Managing upstream risk through procurement decisions
Procurement is where upstream risk becomes visible — or turns into disruption.
For most companies, the majority of environmental and social risk sits in upstream supply chains. These same supply chains also determine security of supply, cost volatility, exposure to disruption, and increasingly how organisations are assessed by investors, lenders, insurers, and key customers.
Responsible sourcing is therefore not only about meeting due diligence expectations. It is about how procurement manages risk, dependencies, and trade-offs in practice. Long before issues surface as incidents, supply disruptions, or reputational crises.
Human rights and environmental due diligence is a structured way of identifying and prioritising these upstream risks. Responsible sourcing is where organisations decide how those risks are then acted upon through procurement: in sourcing strategies, supplier selection, contracting, relationship management, and escalation.
Done well, responsible sourcing strengthens supply chains, improves decision-making under pressure, and makes regulatory and investor scrutiny easier to manage. Done poorly, it leaves procurement teams exposed; expected to manage risks without clear mandate, guidance, or protection.
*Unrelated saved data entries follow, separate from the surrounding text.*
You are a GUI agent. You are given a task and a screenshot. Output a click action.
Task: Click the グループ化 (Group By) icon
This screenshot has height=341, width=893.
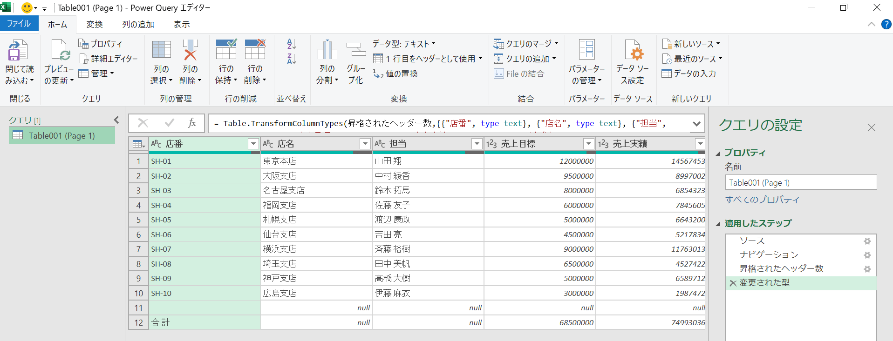356,51
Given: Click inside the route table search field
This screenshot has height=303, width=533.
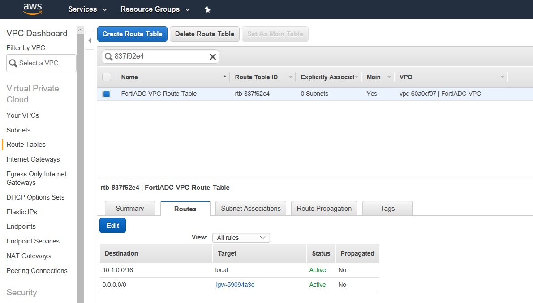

What responsible sourcing actually changes
From policy commitments to procurement behaviour.
Most companies have public commitments to responsible business conduct. Far fewer have translated those commitments into clear, usable expectations for procurement teams.
Responsible sourcing is the point where policy commitments start to influence how buying decisions are actually made. It determines whether risk considerations meaningfully shape sourcing strategies, supplier choices, and relationship management — or remain abstract principles that only surface after something goes wrong.
This is not about adding more sustainability criteria to procurement checklists. It is about making risk priorities usable in real procurement decisions, where price pressure, continuity requirements, and operational constraints are already present.